• [About this exercise] Each line of the data below holding the word "agent" must be copied.

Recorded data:
--- START ---
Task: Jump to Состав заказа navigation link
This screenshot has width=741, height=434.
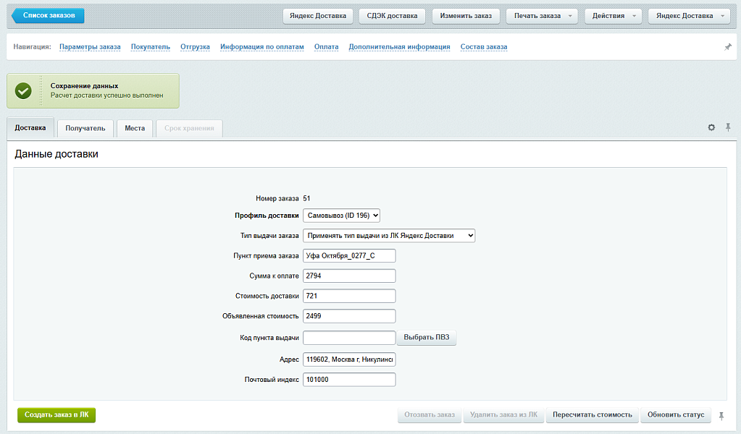Action: pos(483,47)
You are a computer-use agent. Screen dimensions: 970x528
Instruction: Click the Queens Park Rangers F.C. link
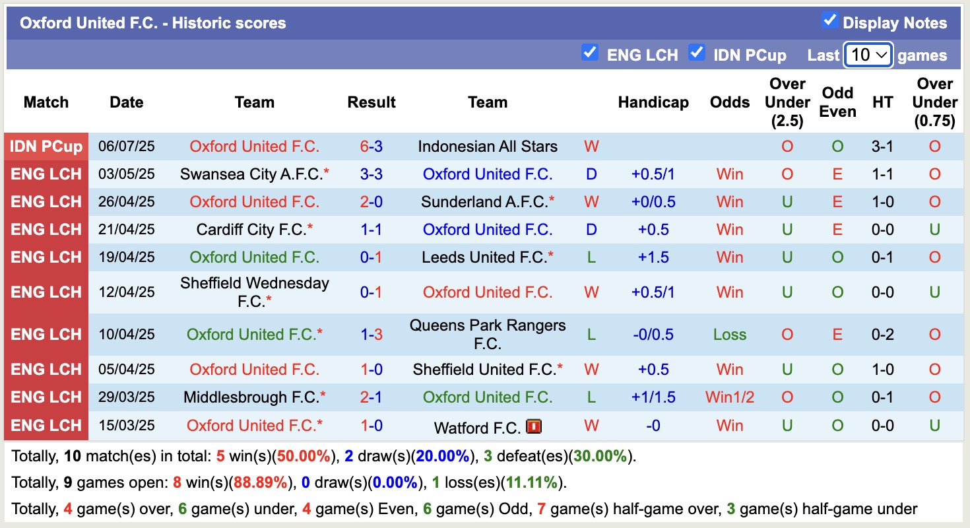tap(488, 334)
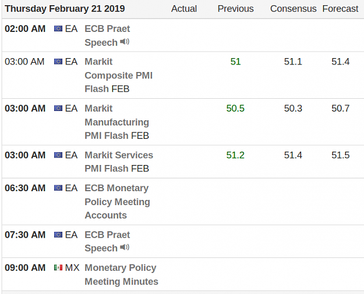The width and height of the screenshot is (364, 294).
Task: Open Mexico Monetary Policy Meeting Minutes
Action: pos(121,275)
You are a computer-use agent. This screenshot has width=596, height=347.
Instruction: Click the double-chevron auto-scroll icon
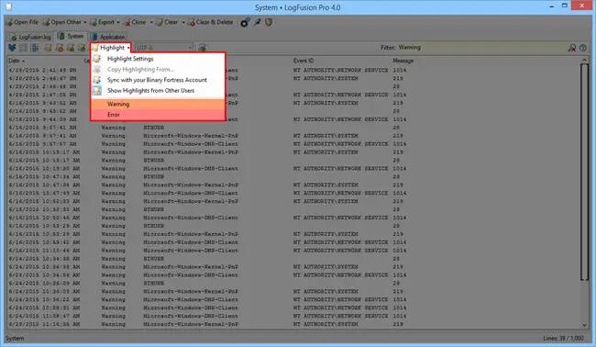pos(12,48)
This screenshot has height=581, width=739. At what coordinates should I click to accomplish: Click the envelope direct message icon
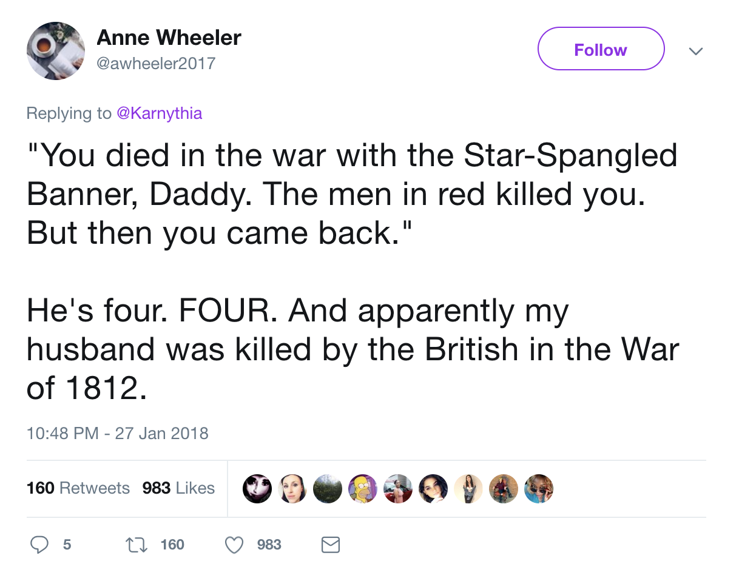[330, 545]
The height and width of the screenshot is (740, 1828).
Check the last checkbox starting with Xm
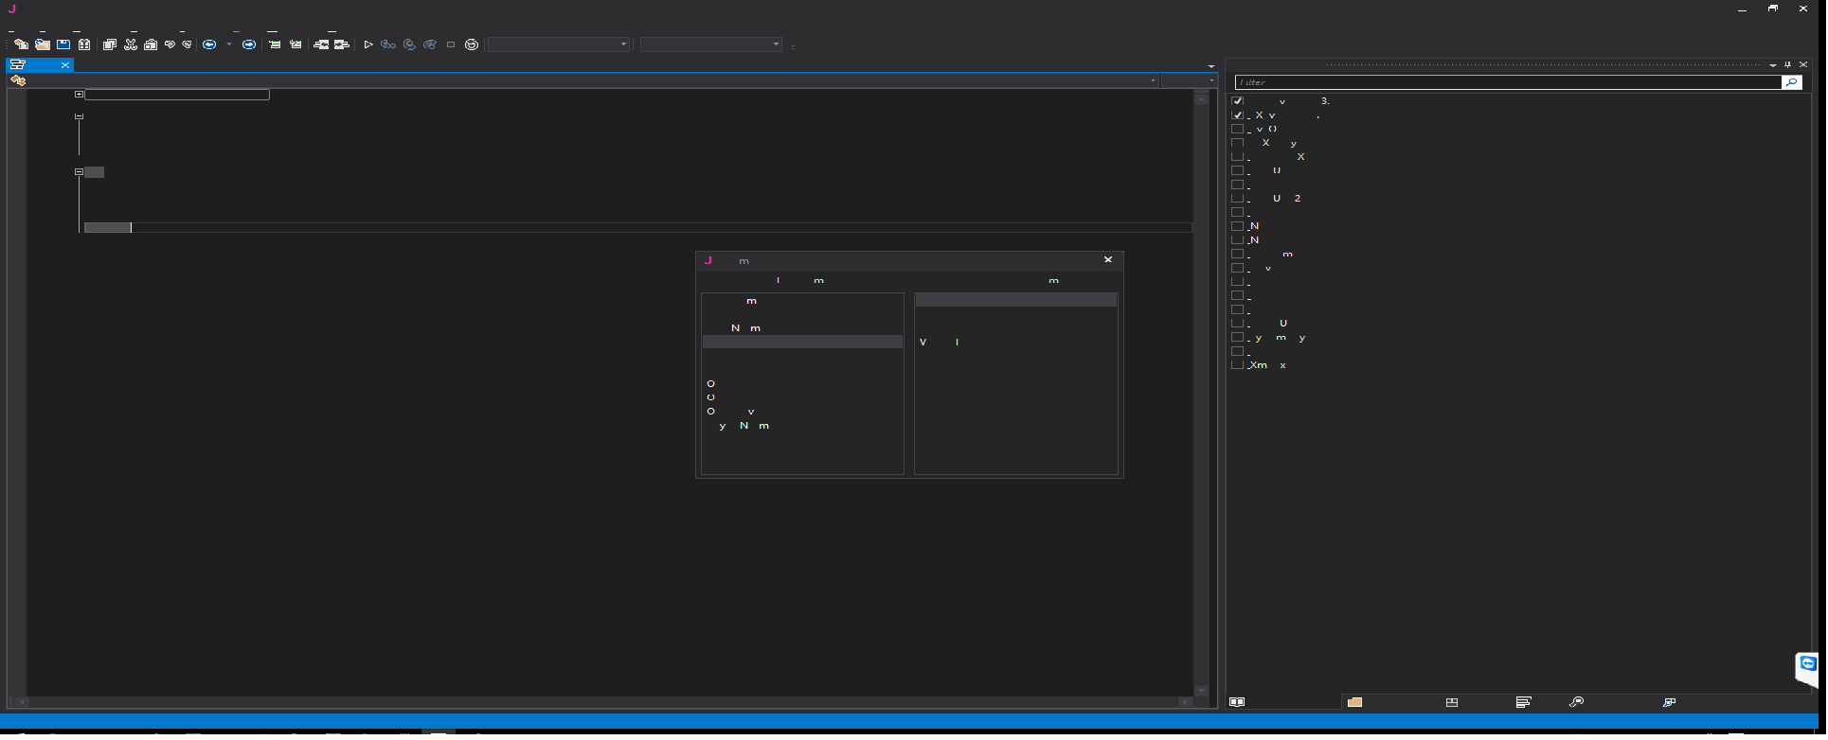pos(1237,365)
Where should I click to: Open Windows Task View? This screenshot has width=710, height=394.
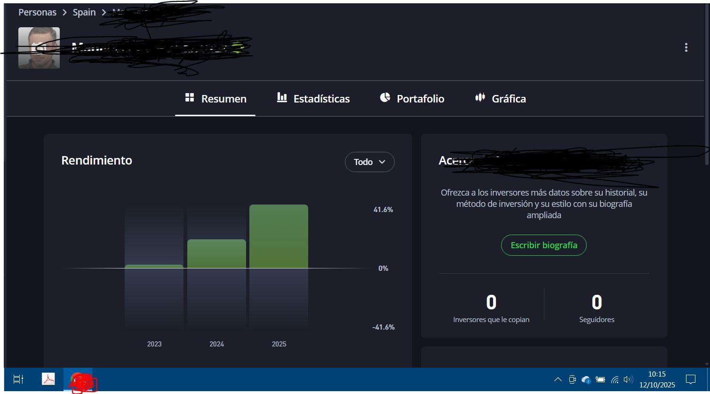click(x=18, y=379)
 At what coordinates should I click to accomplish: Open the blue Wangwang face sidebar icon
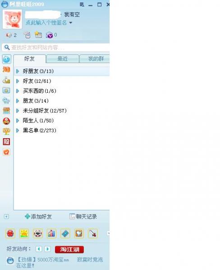7,59
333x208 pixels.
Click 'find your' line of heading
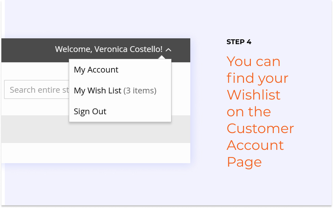pos(258,78)
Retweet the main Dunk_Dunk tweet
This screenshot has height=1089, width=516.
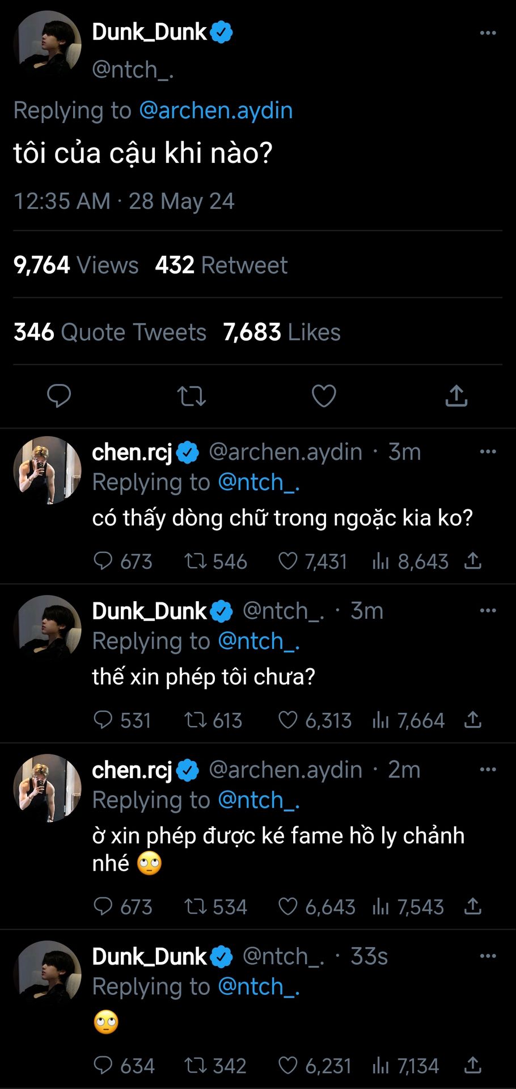click(x=191, y=396)
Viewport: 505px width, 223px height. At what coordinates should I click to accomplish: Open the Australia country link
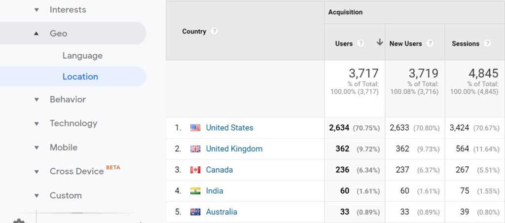pos(221,212)
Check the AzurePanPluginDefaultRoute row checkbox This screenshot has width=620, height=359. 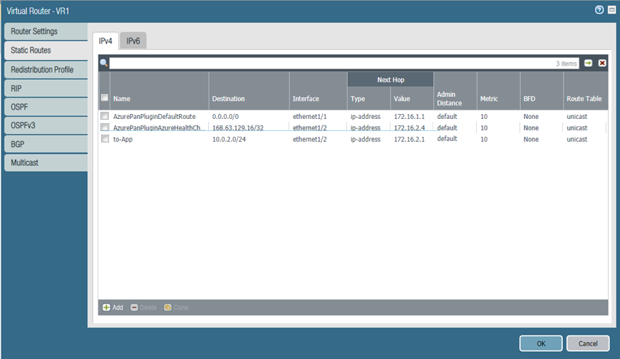pos(105,116)
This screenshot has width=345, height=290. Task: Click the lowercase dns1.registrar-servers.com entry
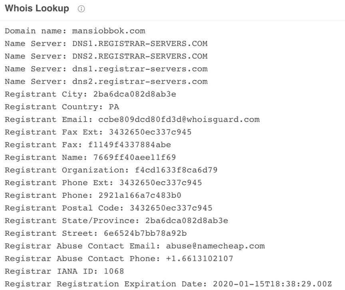140,69
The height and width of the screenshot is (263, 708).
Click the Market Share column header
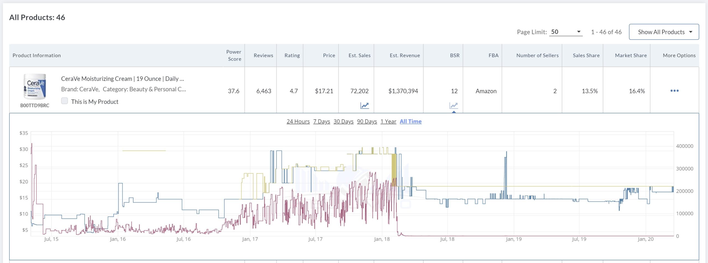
--- END ---
• [Task output]
You are a computer-use agent. Screen dimensions: 970x528
You are a computer-use agent. This screenshot has width=596, height=347.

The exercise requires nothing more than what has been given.